At the spring-cleaning season, all unnecessary ornaments and superfluous pictures should be removed. A couple of pictures are just as decorative, and less likely to attract dust, as a dozen dotted haphazard over the wall. The Japanese could teach us a great deal with regard to the beauty of simplicity, and from the very beginning they bring their children up to appreciate the art of beauty - but it is given them in small doses. One picture, one vase, one spray of flowers - that is the Japanese idea.
The Open-air Cult
Once the nursery has been attended to, and converted into a hygienic apartment by removing every superfluous article, destroying old papers, books, and broken toys, and thoroughly cleansing every corner, the next business of the mother is to introduce fresh air into the nursery, and ensure its presence from henceforth. Make a rule that the nursery window is invariably pulled down three or four inches, and as the warmer weather comes, increase the space gradually. See that the children are out of doors morning, afternoon, and evening, whenever the weather and season permits.
If the children are ailing, do not fly to spring tonics, but try first what outdoor life and some alteration of diet will do. Perhaps they are having too much starch, too many milk puddings and mashed potato. Give them a little more fresh fruit, good beef-juice, and fresh eggs, whilst the child that is drinking plenty of milk is getting food of the very best type. Many children appear to be a little thin in spring, and this is an indication that they require more fat in the dietary. Give them thin bread, thickly buttered both sides, bacon fat, good gravy, and dripping. One of the best ways to give fat is as cream with morning porridge or with boiled cocoa.

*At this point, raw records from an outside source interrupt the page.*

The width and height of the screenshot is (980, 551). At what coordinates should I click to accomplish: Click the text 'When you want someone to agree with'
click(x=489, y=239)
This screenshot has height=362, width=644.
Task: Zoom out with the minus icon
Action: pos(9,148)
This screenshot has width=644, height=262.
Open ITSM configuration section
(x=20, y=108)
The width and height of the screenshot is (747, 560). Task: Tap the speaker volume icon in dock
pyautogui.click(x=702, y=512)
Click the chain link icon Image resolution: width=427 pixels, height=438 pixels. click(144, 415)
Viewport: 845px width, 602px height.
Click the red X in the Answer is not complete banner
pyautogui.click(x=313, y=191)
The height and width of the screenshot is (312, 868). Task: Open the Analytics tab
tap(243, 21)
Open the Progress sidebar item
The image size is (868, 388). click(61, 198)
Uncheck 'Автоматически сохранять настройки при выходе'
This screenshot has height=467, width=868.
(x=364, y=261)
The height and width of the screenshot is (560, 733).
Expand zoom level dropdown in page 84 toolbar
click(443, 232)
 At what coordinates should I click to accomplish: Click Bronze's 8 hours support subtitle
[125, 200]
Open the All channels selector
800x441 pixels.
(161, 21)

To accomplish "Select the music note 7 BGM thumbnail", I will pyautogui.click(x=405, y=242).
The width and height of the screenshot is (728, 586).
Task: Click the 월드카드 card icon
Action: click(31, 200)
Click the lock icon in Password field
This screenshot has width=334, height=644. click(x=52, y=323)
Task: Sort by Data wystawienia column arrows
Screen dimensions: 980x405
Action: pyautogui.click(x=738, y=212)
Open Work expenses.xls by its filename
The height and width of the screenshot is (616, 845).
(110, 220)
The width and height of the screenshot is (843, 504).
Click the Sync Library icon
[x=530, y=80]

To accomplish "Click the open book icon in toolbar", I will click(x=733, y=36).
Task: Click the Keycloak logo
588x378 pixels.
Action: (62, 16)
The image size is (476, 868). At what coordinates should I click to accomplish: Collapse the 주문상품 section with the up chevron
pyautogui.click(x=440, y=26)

Avoid " tonics." They are even less suitable in the nursery than for other members of the household. When a child appears to need a tonic, there is some cause of flagging health which must be discovered and put right. Now that the children are able to run about more out of doors, clothing need not be so heavy as it was a couple of months ago. The overcoat can be discarded if the child is walking, a good jersey and serge skirt or knickers providing a garb which is sufficiently warm and yet not too heavy. When it can be obtained, a short holiday in spring is an excellent health measure for the children. A brief change can be procured with economy, although it costs money, because it is easier to keep a child's health in good condition than to make him strong and robust once the habit of flagging health has been allowed to establish itself.
This is the time of year when the wise mother gets her children interested in some outdoor hobbies. Gardening is one of the best. It gives a child interesting physical exercise and the fresh-air life. A little light digging, hoeing, weeding, and planting provide ideal exercise in an interesting fashion for children. Nature study can also be started this season of the year, and half-holiday rambles into the country can be organised with the greatest benefit to their health. The development of frogs' eggs into tadpoles and frogs will be watched with keen enjoyment by the young people at this season, and the country walks, which the collection of such specimens entail, are better than any spring tonics that can be bought for them.
Such measures, apparently simple as they are, have a great deal of importance in keeping children healthy and happy, and life out of doors is such an essential part of management that a special article later in the year, when outdoor meals and outdoor sleeping can be organised with health benefit to the child, will be given.